Am I no longer to follow Frain at all? D
air whispered, stricken. I reached over and put an arm around him; I had to. There was a long silence.
“You may follow him yet a little while,” the goddess said at last. “You will know when the time comes to leave him.”
“And I am done?” I asked.
“Yes. Fly away, Frain.”
“And Maeve?”
“She knows her destiny as well as I do. Ask her.” The tone was one of dismissal. Golden leaves rustled as if with the passing of a spirit, then were still.
“Goodbye, Mother,” Maeve murmured. “For now.”
I looked at her. Though she seemed very old to me—as she had looked old ever since she had confronted Alys for my sake—in that moment she did not seem old in the dying way. Maeve reminded me of the fern flower. She seemed pregnant with something, full.
“One final form for me,” she said in answer to my glance. She smiled in that gentle way of hers. “My quest is over, Frain. I will remain here, and my life will end here. Not everyone is so fortunate, to come back to their Source for life’s completion.”
“Are you thinking of going up as a dragonfly, perhaps?” I asked, trying to match her soft, unimpassioned tone.
“No, I am not to fly, Frain. You are the flyer. Will you soon be ready?”
I looked away to the western distance, to where the dark green treetop canopy turned bluish and met the mist. “A few days, I think.”

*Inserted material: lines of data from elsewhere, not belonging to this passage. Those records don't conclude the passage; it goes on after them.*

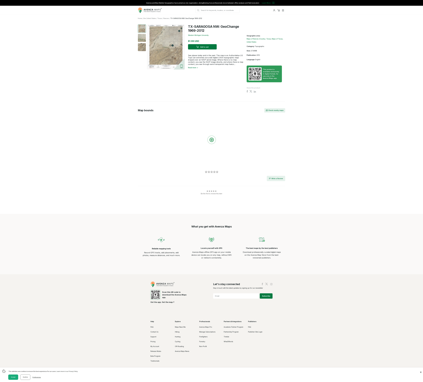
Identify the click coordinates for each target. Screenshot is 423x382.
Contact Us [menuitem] (154, 332)
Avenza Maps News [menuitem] (182, 351)
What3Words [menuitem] (228, 341)
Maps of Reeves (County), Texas (259, 39)
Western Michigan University (198, 35)
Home (140, 18)
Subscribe (266, 296)
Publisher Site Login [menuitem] (255, 332)
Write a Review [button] (277, 178)
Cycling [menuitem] (177, 341)
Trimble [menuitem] (226, 337)
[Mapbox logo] (143, 164)
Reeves (166, 18)
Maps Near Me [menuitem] (180, 327)
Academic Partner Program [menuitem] (233, 327)
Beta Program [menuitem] (155, 356)
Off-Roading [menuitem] (179, 346)
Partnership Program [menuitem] (231, 332)
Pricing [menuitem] (152, 341)
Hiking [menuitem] (177, 332)
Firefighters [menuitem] (203, 337)
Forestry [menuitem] (202, 341)
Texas (159, 18)
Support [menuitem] (153, 337)
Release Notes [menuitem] (155, 351)
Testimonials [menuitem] (154, 361)
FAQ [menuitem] (151, 327)
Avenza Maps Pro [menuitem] (205, 327)
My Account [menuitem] (154, 346)
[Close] (421, 371)
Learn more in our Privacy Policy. (67, 371)
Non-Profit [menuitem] (203, 346)
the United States (150, 18)
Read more (192, 68)
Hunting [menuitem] (177, 337)
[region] (211, 140)
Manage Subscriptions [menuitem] (207, 332)
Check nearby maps (276, 110)
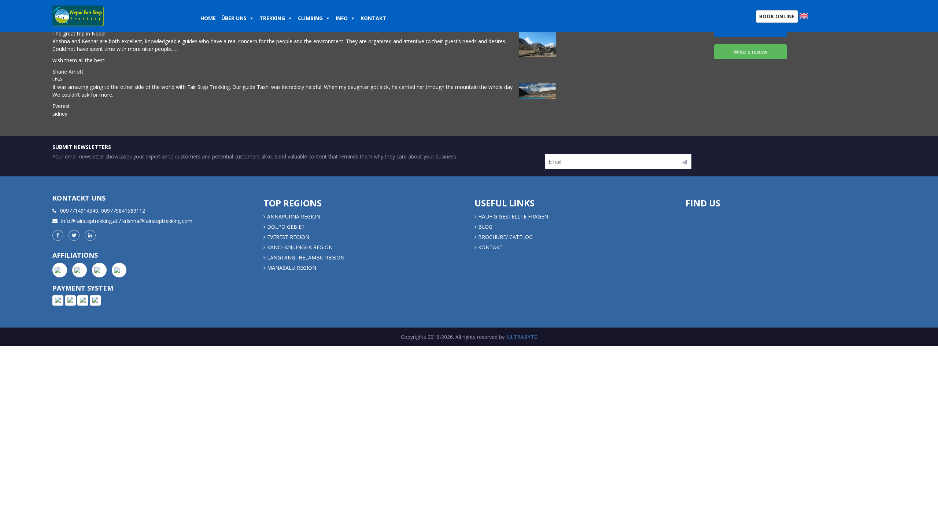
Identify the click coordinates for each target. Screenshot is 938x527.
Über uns (234, 18)
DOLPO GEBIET (286, 226)
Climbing (310, 18)
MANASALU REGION (291, 267)
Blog (485, 226)
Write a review (750, 51)
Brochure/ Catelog (505, 236)
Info (342, 18)
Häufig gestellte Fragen (513, 216)
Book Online (777, 16)
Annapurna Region (293, 216)
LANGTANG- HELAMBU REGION (305, 257)
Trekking (272, 18)
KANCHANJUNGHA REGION (300, 247)
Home (208, 18)
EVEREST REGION (288, 236)
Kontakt (374, 18)
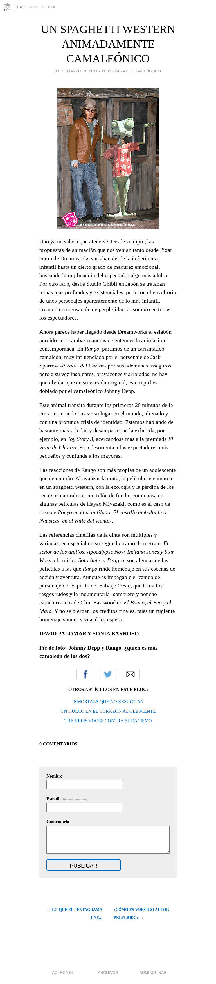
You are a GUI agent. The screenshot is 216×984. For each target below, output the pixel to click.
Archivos (108, 972)
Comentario (57, 821)
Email (131, 674)
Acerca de (63, 972)
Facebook (85, 674)
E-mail (67, 798)
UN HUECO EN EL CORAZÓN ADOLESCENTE (108, 711)
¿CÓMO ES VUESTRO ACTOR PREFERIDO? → (141, 914)
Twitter (108, 674)
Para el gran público (138, 71)
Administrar (153, 972)
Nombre (54, 776)
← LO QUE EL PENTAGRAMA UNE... (74, 914)
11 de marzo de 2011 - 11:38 (83, 71)
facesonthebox (36, 7)
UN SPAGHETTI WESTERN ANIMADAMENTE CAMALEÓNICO (108, 44)
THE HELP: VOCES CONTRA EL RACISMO (108, 720)
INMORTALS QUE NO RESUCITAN (108, 701)
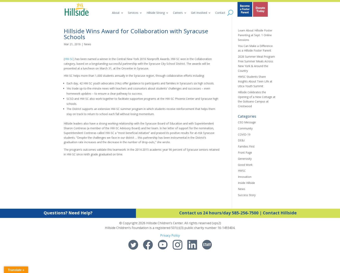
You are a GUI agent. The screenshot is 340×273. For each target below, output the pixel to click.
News (87, 44)
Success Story (247, 195)
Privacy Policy (170, 235)
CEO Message (247, 122)
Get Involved (199, 13)
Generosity (245, 158)
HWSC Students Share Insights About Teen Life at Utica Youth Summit (255, 81)
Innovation (244, 177)
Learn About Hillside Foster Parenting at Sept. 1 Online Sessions (255, 35)
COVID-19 (244, 134)
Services (133, 13)
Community (245, 128)
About (116, 13)
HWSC (242, 170)
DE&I (241, 140)
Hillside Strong (156, 13)
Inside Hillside (246, 183)
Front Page (245, 152)
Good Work (245, 165)
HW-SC (69, 59)
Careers (178, 13)
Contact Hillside (280, 213)
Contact (220, 13)
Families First (246, 146)
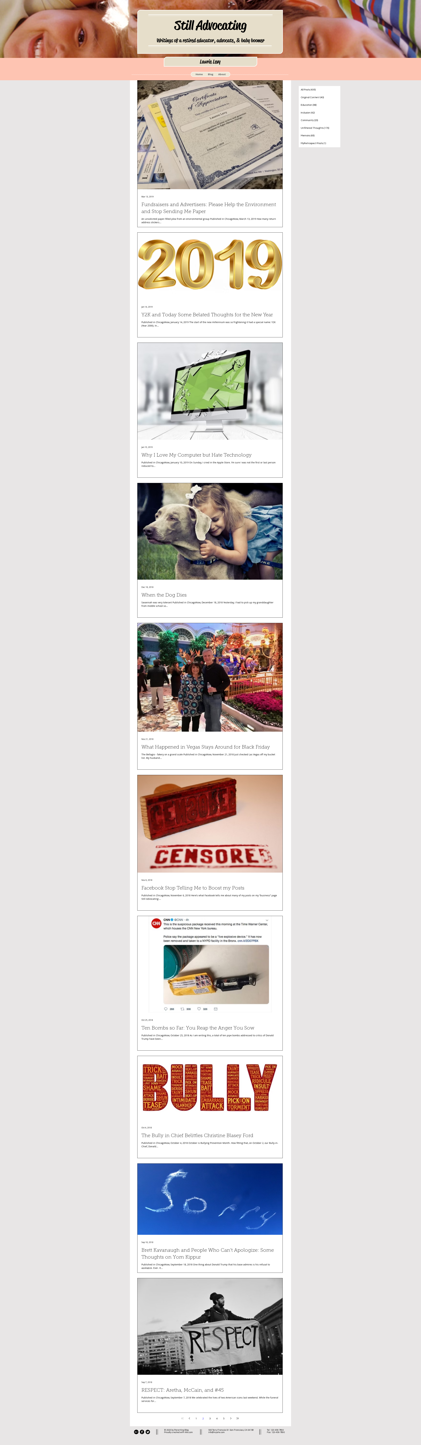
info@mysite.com (216, 1432)
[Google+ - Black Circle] (136, 1432)
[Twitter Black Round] (148, 1432)
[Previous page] (189, 1418)
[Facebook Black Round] (142, 1432)
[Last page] (238, 1418)
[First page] (182, 1418)
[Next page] (231, 1418)
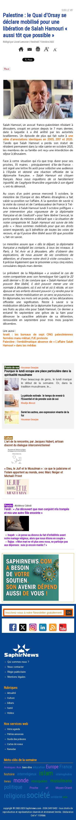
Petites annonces (15, 734)
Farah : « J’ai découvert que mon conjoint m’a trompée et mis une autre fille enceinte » (36, 511)
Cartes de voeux (15, 744)
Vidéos (10, 713)
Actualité (11, 693)
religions (15, 796)
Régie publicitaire (16, 671)
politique (13, 787)
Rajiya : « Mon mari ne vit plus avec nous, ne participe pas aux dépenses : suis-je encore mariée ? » (36, 543)
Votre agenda (13, 729)
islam (46, 773)
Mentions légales (16, 676)
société (38, 795)
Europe (52, 766)
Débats (10, 703)
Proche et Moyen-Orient (51, 788)
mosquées (39, 781)
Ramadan (11, 749)
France (65, 766)
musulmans (61, 780)
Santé (10, 708)
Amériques (9, 767)
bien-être (27, 767)
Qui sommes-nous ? (18, 661)
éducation (39, 767)
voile (65, 797)
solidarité (56, 797)
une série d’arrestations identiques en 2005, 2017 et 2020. (38, 137)
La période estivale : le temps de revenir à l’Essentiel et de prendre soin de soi (42, 397)
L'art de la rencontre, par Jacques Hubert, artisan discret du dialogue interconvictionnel (33, 443)
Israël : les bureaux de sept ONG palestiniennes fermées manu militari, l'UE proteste (38, 336)
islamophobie (64, 774)
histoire (9, 774)
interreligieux (26, 774)
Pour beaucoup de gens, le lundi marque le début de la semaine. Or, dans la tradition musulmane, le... (46, 383)
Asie (18, 767)
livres (7, 781)
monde (21, 780)
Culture (10, 698)
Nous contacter (15, 666)
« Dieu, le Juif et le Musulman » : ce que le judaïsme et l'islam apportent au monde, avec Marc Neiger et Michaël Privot (37, 472)
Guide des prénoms (16, 739)
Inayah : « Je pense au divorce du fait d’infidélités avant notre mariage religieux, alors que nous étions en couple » (35, 536)
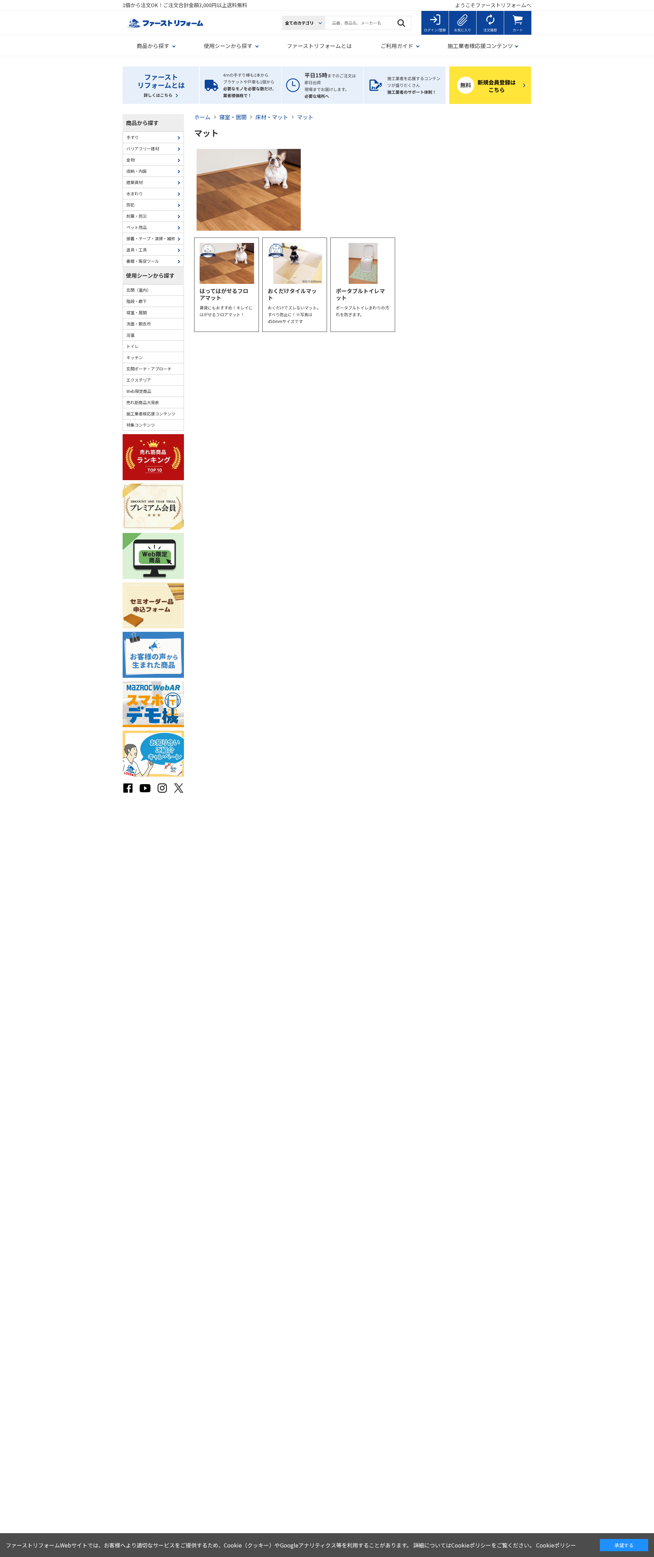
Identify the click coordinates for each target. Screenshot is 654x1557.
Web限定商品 (138, 391)
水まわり (134, 193)
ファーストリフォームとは (319, 46)
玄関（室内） (138, 290)
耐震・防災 (136, 216)
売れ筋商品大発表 (142, 402)
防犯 (130, 205)
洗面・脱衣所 (138, 323)
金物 (130, 160)
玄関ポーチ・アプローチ (148, 368)
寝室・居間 (136, 312)
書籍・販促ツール (142, 261)
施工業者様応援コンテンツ (150, 413)
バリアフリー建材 (142, 148)
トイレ (132, 346)
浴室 (130, 335)
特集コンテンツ (140, 425)
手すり (132, 137)
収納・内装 (136, 171)
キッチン (134, 357)
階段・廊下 (136, 301)
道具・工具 (136, 250)
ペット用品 (136, 227)
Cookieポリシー (556, 1545)
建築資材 (134, 182)
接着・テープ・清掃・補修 (150, 238)
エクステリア (138, 380)
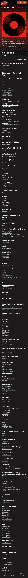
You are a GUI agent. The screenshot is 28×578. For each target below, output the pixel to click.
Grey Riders (5, 103)
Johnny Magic (5, 242)
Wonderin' (4, 225)
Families (4, 366)
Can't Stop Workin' (7, 399)
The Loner (4, 380)
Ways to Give (16, 7)
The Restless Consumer (8, 371)
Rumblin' (4, 328)
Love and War (5, 325)
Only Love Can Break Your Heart (10, 121)
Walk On (4, 393)
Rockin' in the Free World (8, 248)
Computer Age (6, 526)
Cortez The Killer (6, 560)
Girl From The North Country (9, 88)
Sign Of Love (5, 330)
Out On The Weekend (7, 275)
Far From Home (6, 410)
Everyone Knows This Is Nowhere (11, 234)
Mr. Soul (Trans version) (8, 530)
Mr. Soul (4, 478)
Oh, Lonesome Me (7, 118)
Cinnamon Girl (5, 81)
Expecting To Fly (6, 211)
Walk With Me (5, 335)
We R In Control (6, 537)
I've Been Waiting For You (8, 379)
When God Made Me (7, 427)
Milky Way (4, 175)
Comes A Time (6, 185)
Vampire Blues (6, 391)
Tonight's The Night (7, 519)
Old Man (4, 69)
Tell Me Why (5, 123)
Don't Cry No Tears (7, 562)
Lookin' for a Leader (7, 369)
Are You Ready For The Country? (10, 268)
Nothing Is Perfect (6, 106)
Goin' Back (5, 187)
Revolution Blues (6, 388)
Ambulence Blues (6, 386)
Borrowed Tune (6, 510)
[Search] (26, 7)
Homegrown (5, 130)
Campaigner (5, 461)
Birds (3, 138)
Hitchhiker (4, 294)
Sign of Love (5, 333)
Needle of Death (6, 92)
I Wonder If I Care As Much (9, 90)
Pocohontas (5, 441)
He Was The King (6, 412)
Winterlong (5, 205)
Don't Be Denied (6, 543)
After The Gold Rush (7, 112)
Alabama (4, 267)
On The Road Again (7, 94)
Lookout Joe (5, 512)
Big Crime (4, 162)
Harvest (4, 270)
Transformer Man (6, 533)
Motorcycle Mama (7, 193)
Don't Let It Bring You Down (9, 114)
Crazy (3, 87)
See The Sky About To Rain (9, 390)
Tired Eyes (4, 517)
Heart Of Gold (5, 150)
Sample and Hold (6, 532)
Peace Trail (4, 403)
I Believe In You (6, 116)
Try (2, 300)
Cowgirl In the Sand (7, 352)
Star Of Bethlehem (7, 132)
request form (12, 46)
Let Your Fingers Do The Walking (10, 105)
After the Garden (6, 364)
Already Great (5, 497)
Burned (4, 198)
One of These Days (7, 288)
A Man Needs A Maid (7, 265)
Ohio (3, 67)
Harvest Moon (5, 254)
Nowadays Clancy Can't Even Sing (11, 479)
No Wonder (5, 419)
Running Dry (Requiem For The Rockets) (13, 236)
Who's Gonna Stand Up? (8, 467)
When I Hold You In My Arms (9, 156)
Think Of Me (5, 179)
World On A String (6, 520)
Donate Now (22, 2)
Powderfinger (5, 443)
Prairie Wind (5, 421)
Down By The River (7, 233)
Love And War (5, 323)
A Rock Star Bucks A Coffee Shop (11, 489)
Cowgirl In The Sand (7, 231)
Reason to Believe (7, 95)
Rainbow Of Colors (7, 177)
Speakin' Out (5, 515)
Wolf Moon (5, 491)
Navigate (6, 7)
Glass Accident (6, 401)
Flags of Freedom (6, 368)
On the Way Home (7, 481)
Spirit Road (5, 168)
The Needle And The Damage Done (11, 277)
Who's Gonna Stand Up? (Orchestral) (12, 468)
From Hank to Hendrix (8, 285)
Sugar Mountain (6, 144)
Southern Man (5, 202)
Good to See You (6, 455)
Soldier (3, 315)
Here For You (5, 414)
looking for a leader (7, 373)
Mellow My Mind (6, 514)
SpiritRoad (4, 169)
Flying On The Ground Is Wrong (10, 101)
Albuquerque (5, 508)
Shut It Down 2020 (7, 449)
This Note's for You (7, 502)
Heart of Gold (5, 65)
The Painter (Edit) (6, 426)
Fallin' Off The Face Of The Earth (10, 409)
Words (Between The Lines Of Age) (11, 279)
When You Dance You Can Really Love (12, 124)
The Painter (5, 424)
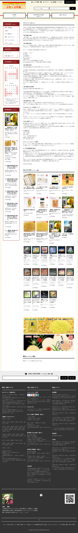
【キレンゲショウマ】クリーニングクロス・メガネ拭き (70, 279)
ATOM (73, 524)
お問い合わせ (62, 15)
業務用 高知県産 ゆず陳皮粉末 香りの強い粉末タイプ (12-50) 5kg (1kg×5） (12, 180)
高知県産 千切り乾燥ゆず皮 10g (29, 210)
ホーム (4, 524)
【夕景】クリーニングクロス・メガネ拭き (61, 256)
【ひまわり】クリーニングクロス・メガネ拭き (35, 256)
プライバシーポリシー (53, 524)
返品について (31, 524)
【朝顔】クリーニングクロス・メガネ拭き (53, 256)
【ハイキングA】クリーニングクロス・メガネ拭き (27, 279)
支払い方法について (11, 524)
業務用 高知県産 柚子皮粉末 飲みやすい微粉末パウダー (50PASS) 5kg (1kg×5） (12, 217)
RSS (70, 524)
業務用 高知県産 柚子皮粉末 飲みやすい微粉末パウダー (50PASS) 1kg (42, 235)
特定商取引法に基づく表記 (41, 524)
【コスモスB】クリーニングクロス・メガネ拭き (69, 256)
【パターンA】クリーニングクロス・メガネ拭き (44, 279)
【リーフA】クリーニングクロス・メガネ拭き (53, 301)
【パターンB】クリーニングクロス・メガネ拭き (52, 279)
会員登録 (54, 2)
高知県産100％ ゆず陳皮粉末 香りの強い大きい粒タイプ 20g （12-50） (67, 211)
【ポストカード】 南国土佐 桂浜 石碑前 (67, 234)
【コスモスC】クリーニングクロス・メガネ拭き (61, 279)
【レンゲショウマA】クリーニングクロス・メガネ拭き (27, 301)
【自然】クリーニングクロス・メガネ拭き (27, 256)
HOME (14, 15)
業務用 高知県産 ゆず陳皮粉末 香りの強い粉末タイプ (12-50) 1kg (29, 235)
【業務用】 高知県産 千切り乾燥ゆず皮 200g (55, 210)
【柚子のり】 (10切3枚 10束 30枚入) (41, 188)
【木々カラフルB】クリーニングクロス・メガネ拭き (35, 279)
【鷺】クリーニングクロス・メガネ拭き (44, 301)
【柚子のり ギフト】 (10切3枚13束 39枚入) (54, 188)
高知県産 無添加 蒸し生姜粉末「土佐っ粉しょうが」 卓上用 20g (41, 211)
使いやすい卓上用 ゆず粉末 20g (67, 188)
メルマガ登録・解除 (37, 2)
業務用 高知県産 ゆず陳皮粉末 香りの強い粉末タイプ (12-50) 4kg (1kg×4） (12, 193)
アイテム (70, 2)
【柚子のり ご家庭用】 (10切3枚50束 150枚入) (29, 188)
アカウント (47, 2)
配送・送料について (21, 524)
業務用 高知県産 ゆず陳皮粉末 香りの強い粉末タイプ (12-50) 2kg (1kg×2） (12, 205)
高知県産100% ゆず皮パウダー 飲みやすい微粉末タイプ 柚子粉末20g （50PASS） (54, 236)
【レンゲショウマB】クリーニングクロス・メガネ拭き (35, 301)
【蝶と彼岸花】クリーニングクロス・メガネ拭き (44, 256)
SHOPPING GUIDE (38, 15)
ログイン (61, 2)
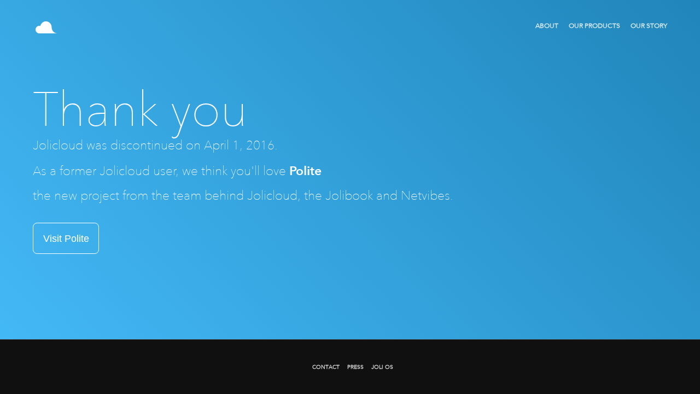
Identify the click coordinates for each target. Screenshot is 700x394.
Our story (649, 26)
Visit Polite (66, 238)
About (546, 26)
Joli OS (382, 367)
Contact (326, 367)
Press (355, 367)
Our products (594, 26)
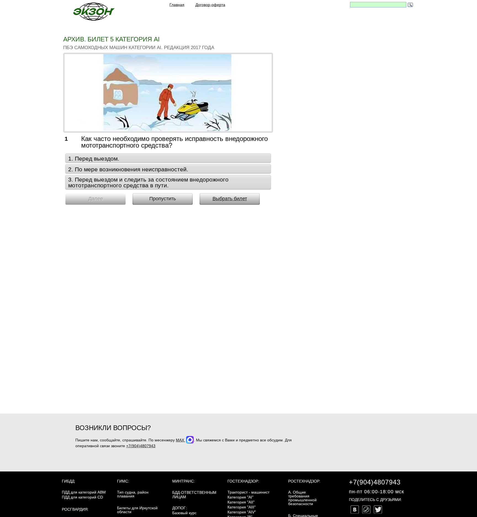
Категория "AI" (240, 497)
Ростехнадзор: (304, 481)
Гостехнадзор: (243, 481)
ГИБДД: (68, 481)
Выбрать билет (230, 198)
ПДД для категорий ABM (84, 492)
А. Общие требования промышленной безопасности (302, 498)
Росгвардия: (75, 509)
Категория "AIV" (241, 512)
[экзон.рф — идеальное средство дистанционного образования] (93, 11)
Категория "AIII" (241, 507)
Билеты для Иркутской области (137, 510)
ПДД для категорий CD (82, 497)
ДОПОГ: (179, 508)
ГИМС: (123, 481)
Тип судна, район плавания (133, 494)
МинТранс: (183, 481)
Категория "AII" (241, 502)
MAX (180, 440)
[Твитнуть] (378, 509)
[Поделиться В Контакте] (355, 509)
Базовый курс (184, 513)
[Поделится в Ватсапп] (366, 509)
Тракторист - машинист (248, 492)
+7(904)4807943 (140, 446)
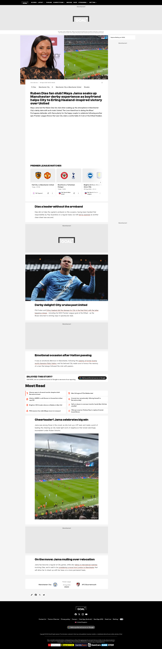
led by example (84, 215)
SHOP (75, 2)
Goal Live (108, 619)
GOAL (48, 639)
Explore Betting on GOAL (118, 37)
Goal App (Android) (85, 619)
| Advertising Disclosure (88, 32)
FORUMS (49, 2)
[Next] (100, 182)
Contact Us (42, 619)
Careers (74, 619)
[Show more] (52, 193)
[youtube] (86, 614)
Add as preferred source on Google (93, 378)
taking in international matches (86, 565)
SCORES (34, 2)
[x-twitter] (79, 614)
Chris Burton (34, 82)
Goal (50, 634)
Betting (115, 619)
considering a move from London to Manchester (76, 567)
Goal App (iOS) (98, 619)
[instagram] (82, 614)
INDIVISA (69, 2)
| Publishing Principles (99, 32)
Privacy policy (65, 619)
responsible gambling (60, 639)
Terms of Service (53, 619)
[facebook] (75, 614)
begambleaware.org (100, 642)
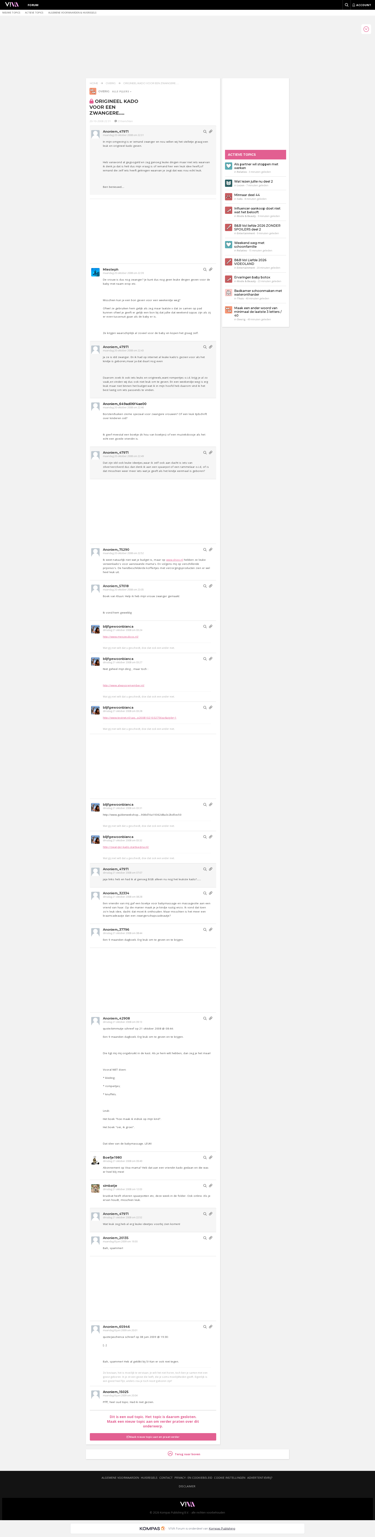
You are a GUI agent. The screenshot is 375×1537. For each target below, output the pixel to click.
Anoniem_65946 (116, 1327)
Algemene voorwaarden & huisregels (72, 12)
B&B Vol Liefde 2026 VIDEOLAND (250, 262)
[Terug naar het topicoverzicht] (92, 93)
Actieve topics (34, 12)
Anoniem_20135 (116, 1238)
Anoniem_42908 (116, 1018)
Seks (240, 199)
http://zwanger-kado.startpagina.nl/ (126, 847)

“When you are ready, I will show you.”
I walked and ate and slept and dreamed. Wings flickered in my dreams. The fern flower turned limp and entirely brown, a nut-brown seedpod growing amidst the withered petals. Then the petals fell away. The pod was firm and full. One day I felt the strength and urgency that told me it was time to fly. I went to Maeve. She looked at me and nodded, then handed the seedpod to Dair.
“It will never be depleted,” she said. “It will last you till world’s end.” Then in a quite different tone she added, “Son, let me kiss you—”
Dair did not know how to kiss. He let her kiss him, and he nuzzled her wordlessly.
“Now.…” said Maeve, and she closed her eyes.
She did it so well, so beautifully. Her hair turned to feathers the color of polished bronze; they lapped around her neck like a warrior’s mail, and a fringe of mane grew below. Her face was that of an eagle, with a great ivory beak; her hands were gleaming talons. With intense clarity I noticed the amber tufts of feathers just above them, floating airily, the feathery tuft of hair at the end of her leonine tail. She was all colors of gold, shining sungold and burnished bronze; she was a griffin and she settled in her place at the roots of the Tree, its guardian.